You can also equip them with different “Wisp Weapons”, though they all play mostly the same, and holding down the attack button will see you safely through most stages. The levels themselves play a bit like a slower paced Modern Sonic, with gadget abilities that mostly come down to press the grappling hook button when prompted. You can grapple to enemies, which is like a very slow homing attack, though as already mentioned, simply shooting with your weapon will clear the slow to react enemies out easily.

 

 

Platforming in any of the 3 modes simply isn’t fun. Everything is so weirdly heavy and unintuitive that you’ll see yourself plunging to your death time and time again unavoidably in later stages. Blasting through levels at high speed also isn’t very fun when everything is so short and linear. There’s no joy to be found in learning speedy routes from it, as was the case with its predecessors.

 

There’s no joy to be found in learning speedy routes.

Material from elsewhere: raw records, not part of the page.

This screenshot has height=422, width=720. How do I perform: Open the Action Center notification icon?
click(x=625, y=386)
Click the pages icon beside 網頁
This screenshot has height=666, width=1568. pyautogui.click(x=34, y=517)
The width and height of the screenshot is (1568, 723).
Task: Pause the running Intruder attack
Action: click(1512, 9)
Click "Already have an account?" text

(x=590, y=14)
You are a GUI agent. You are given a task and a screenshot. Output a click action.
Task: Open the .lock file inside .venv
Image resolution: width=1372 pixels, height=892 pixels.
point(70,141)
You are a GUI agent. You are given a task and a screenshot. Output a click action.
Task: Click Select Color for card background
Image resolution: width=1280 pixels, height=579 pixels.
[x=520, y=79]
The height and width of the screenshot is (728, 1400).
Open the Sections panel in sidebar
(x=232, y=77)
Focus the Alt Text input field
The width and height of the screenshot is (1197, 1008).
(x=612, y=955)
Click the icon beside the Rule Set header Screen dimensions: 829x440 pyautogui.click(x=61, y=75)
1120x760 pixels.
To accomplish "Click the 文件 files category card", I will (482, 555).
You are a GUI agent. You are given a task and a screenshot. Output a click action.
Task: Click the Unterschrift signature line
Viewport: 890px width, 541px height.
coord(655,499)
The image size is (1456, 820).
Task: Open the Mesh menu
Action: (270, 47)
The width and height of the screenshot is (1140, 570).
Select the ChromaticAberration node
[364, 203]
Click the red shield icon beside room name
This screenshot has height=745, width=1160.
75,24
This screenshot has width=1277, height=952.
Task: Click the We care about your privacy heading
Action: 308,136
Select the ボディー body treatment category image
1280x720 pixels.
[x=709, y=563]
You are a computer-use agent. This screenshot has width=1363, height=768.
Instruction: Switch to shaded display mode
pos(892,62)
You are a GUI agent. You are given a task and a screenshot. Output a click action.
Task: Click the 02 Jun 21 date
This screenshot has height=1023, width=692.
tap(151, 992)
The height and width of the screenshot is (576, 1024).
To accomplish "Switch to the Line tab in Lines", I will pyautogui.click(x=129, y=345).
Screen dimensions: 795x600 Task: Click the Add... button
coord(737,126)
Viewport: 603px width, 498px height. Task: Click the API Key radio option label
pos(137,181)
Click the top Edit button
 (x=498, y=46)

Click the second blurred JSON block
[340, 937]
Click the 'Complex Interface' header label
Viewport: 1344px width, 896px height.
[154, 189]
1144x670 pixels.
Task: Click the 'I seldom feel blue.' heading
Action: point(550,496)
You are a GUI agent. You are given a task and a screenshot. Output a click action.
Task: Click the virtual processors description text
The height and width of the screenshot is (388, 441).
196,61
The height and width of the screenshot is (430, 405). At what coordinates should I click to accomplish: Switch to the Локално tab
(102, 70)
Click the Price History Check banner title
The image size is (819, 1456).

Even the challenge of trying to get S ranks on the stages has been ruined thanks to the game’s bizarre “daily challenge” system. Your score will be inflated to the point of making earning them trivial — as long as you play within the half hour score multiplier window completing the challenges gives you.

 

 

The fidelity of the environments you blast through is at times stunning

And it’s just all such a shame, as there’s a lot in here that could have been good. Like, really, there’s promise here. Visually speaking, Sonic has never looked better. Yes, everything is for the most part a bit dark and gritty, but the fidelity of the environments you blast through is at times stunning.

 

For all my gripes, even the custom character thing doesn’t feel that out of place. If anything, Classic Sonic does, as he has little bearing on anything. Even the focus on story, and a darker one at that, had potential — I’m a massive fan of the Fleetway Sonic the Comic. But it’s tonally all over the place and so, so shallow, that it’s completely uninteresting.

 

 

There’s a certain thrill at having a console Sonic game on a handheld for the Switch version, and new full console release for the other systems. But it makes me wish it was instead a port of pretty much any other game in this particular arc of Sonic design styles. Ultimately, it makes me yearn for the hope and promise that the day stages in Sonic Unleashed originally offered. Sonic Forces is devoid of hope.